I libri sono tanto essenziali che il recente DPCM del 4 novembre per il contrasto alla pandemia da COVID-19 prevede che le librerie restino aperte anche nelle “zone rosse”, esposte al più alto rischio di diffusione del contagio. Lo stesso DPCM ha però disposto – invero con un linguaggio non comprensibile alla generalità dei lettori – la sospensione dell’apertura al pubblico dei musei, delle mostre e degli altri istituti e luoghi della cultura, e quindi anche delle biblioteche, come definite dalla lettera b) del secondo comma dell’art. 101 del Codice dei beni culturali, relativo agli istituti e luoghi della cultura. Si tratta di tutte le biblioteche appartenenti allo Stato e a organismi pubblici e di quelle private aperte al pubblico, dove non si paga per leggere o per avere in prestito un libro, perché una grande conquista della democrazia è che tutti, ma proprio tutti, hanno diritto di accesso alla conoscenza, anche coloro privi di mezzi. Sapete, Signori Ministri, per quante persone e per quante famiglie comprare anche solo due libri all’anno costituisce un lusso? Sapete che i bonus e gli incentivi all’acquisto di libri, per quanto cospicui ed estesi, possono arrivare a coprire solo una minima parte dei differenti bisogni di lettura? Sapete che le biblioteche sono state inventate proprio per supplire a questi bisogni, oltre che per custodire la memoria registrata? Sapete che in tempi di crisi economica l’uso delle biblioteche e in particolare del prestito bibliotecario ha sempre registrato valori in aumento?».
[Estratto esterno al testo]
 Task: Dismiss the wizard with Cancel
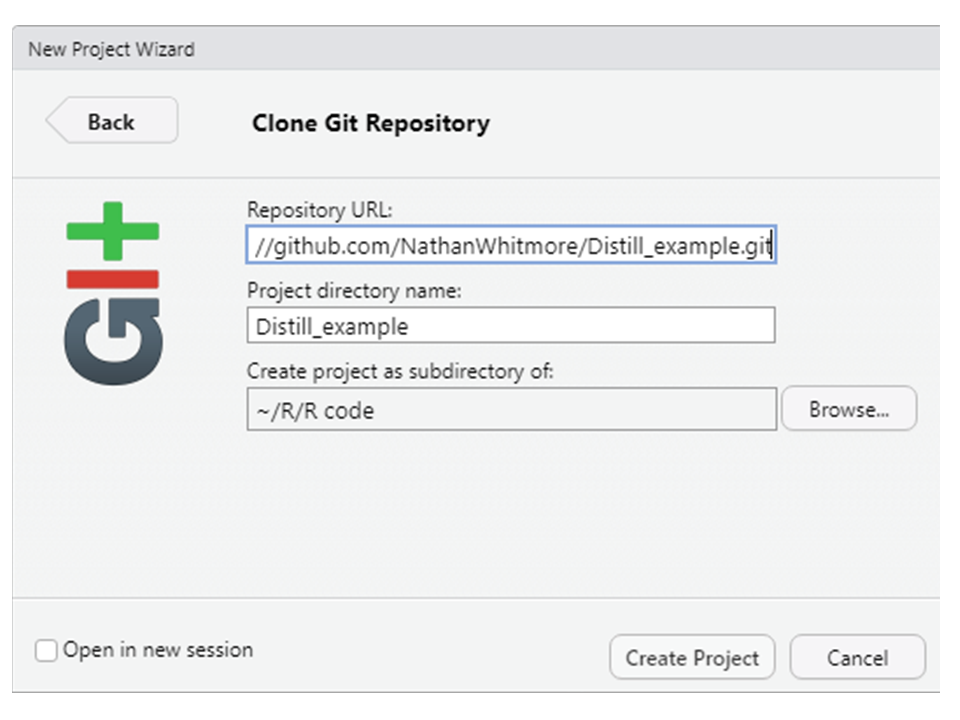[x=858, y=658]
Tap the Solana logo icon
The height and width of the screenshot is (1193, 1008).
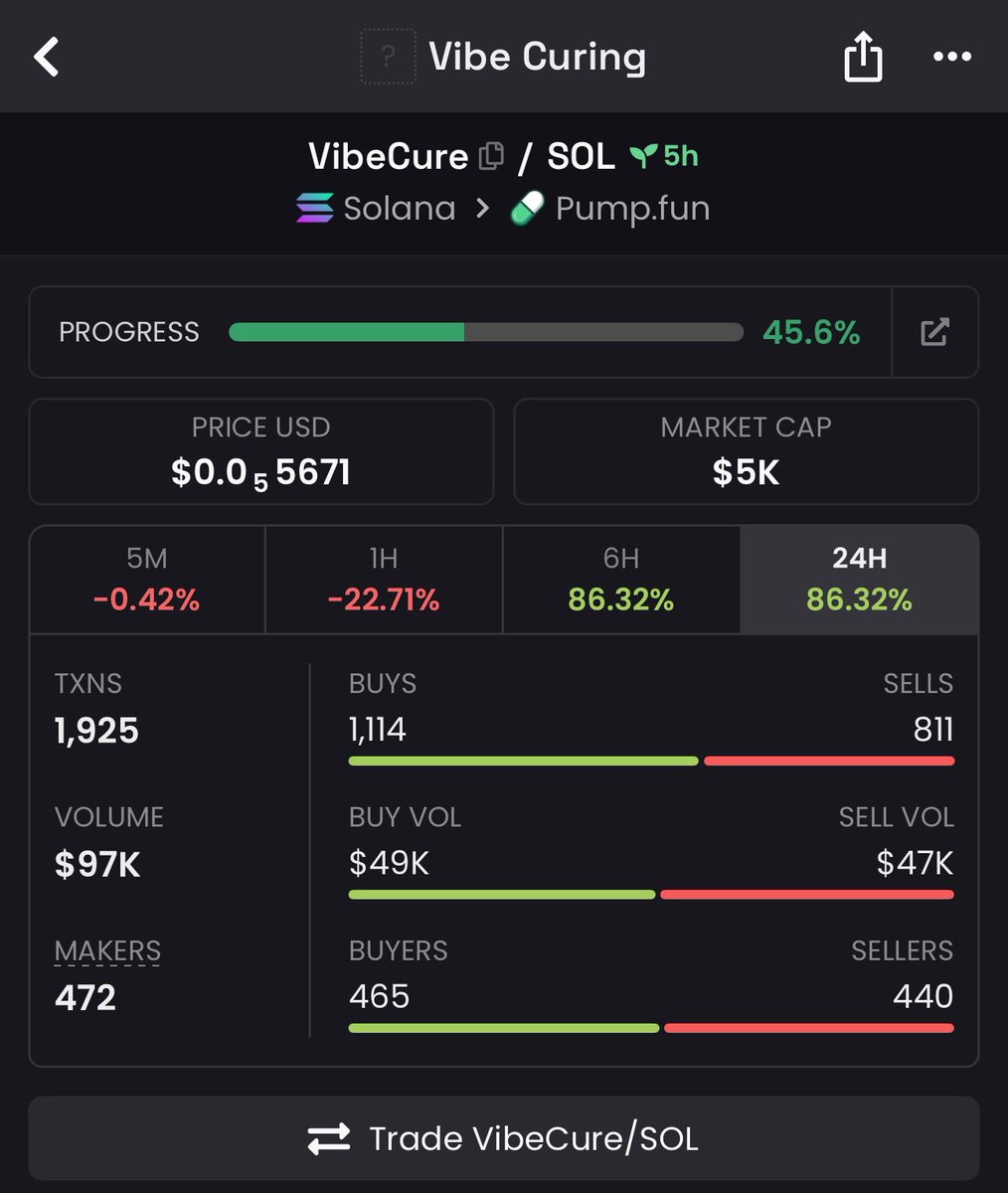coord(315,209)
Coma ha scritto Tomaso Montanari, storico dell’arte e docente universitario, le scuole (in ogni ordine e grado) e le università avrebbero dovuto essere l’ultimissima cosa a chiudere. Invece sono cadute subito. Mentre in Francia, in Germania, nel Regno Unito le scuole vengono sentite come l’ultima trincea della civiltà, da noi si chiudono perché nessuno ha saputo governare gli autobus. […] E poi i teatri, i cinema, i musei e le biblioteche, e gli archivi. Luoghi di lavoro anch’essi: luoghi dove si lavora, e dove si va al lavoro. La ricerca scientifica (di ogni disciplina) è stata chiusa subito, piegando come cartacce le vite di migliaia di ricercatori precari, non garantiti. Tutti luoghi che, con gran fatica e con tangibile successo, erano stati resi non pericolosi: almeno non più pericolosi dei parrucchieri e dei ferramenti che restano aperti anche nelle zone rosse.
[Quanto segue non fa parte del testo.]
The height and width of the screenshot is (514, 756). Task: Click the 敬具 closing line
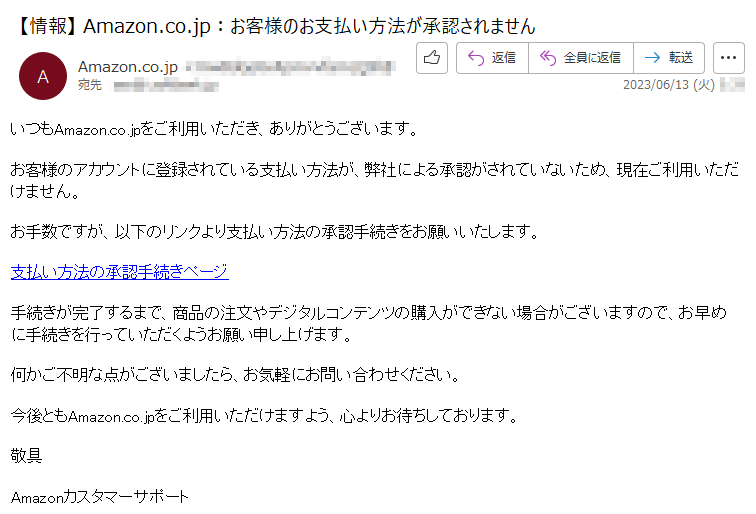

Ancora una volta, non si arriva a comprendere, come l’ex Ministro dei Beni Culturali Massimo Bray ha spesso dichiarato, che la cultura è una cura, la scuola è forza, è possibilità di creare radici salde nei cuori e nelle menti dei più giovani. La ricerca è il fulcro del sapere. L’arte, in ogni sua forma, è vita e, come scrive ancora Montanari, è tutto questo a renderci, più di ogni altra cosa, capaci di futuro.